Alejandro Bermúdez

Personal information
- Full name: Alejandro Bermúdez Tamayo
- Nationality: Colombia
- Born: March 30, 1975 (age 51) Colombia
- Height: 1.90 m (6 ft 3 in)
- Weight: 75 kg (165 lb)

Sport
- Sport: Swimming
- Strokes: Medley

Medal record
Men's swimming
Representing Colombia
Central American and Caribbean Games
| Gold medal – first place | 1993 Ponce | 400 m medley |
| Silver medal – second place | 1993 Ponce | 200 m freestyle |
| Silver medal – second place | 1993 Ponce | 400 m freestyle |
| Silver medal – second place | 1998 Maracaibo | 400 m freestyle |
| Silver medal – second place | 1998 Maracaibo | 400 m medley |
| Bronze medal – third place | 1993 Ponce | 200 m backstroke |
| Bronze medal – third place | 1998 Maracaibo | 200 m medley |

= Alejandro Bermúdez =

Colombian swimmer

Alejandro Bermúdez Tamayo (born March 30, 1975) is a retired backstroke and medley swimmer from Colombia. He competed in three consecutive Summer Olympics for his native country, starting in 1992. His best result was 13th place in the Men's 400 metres Individual Medley at the 1996 Summer Olympics in Atlanta, Georgia.

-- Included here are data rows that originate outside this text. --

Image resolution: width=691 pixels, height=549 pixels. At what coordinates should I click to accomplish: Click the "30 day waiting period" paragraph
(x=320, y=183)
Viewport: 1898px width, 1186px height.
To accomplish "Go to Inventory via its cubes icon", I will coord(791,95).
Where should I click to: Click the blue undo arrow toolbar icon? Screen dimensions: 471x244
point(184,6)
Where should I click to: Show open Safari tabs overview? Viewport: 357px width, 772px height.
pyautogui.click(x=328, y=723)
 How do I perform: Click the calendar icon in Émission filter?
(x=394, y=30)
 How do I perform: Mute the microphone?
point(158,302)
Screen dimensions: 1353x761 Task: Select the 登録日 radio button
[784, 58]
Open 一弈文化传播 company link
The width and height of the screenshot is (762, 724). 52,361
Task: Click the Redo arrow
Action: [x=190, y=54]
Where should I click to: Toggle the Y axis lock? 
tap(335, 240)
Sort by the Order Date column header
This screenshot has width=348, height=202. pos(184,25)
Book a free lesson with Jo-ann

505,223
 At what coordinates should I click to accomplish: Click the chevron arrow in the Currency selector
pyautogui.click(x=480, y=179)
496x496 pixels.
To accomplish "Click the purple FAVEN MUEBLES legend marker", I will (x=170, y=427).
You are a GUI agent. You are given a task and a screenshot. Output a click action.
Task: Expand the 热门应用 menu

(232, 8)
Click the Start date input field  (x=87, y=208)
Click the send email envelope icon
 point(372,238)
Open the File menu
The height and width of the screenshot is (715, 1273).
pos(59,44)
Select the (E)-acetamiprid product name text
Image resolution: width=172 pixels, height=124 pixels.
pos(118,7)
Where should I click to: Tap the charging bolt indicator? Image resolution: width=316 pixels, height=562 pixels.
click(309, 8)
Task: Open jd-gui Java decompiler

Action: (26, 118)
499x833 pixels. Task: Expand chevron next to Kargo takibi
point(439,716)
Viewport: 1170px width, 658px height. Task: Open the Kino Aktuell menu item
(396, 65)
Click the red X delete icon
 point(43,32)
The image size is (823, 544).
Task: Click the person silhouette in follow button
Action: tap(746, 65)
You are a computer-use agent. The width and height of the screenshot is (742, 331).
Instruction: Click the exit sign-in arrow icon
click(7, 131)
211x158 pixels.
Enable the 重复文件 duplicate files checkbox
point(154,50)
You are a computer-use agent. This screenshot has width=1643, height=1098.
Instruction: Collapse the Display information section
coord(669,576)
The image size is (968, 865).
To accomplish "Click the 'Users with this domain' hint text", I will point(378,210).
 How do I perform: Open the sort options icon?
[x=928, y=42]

At the 1992 Summer Olympics in Barcelona, Bermúdez finished 25th in the 1500-meter freestyle, 26th in the 200-meter backstroke, 27th in the 400-meter individual medley, and 35th in the 400-meter freestyle. At the 1995 Pan American Games in Mar del Plata, he finished 4th in the 400-meter freestyle, 4th in the 400-meter individual medley, and 8th in the 200-meter freestyle. At the 1996 Summer Olympics in Atlanta, Bermúdez finished 13th in the 400-meter individual medley, and 21st in the 400-meter freestyle. At the 2000 Summer Olympics in Sydney, Bermúdez finished 28th in the 200-meter backstroke, and 35th in the 400-meter individual medley.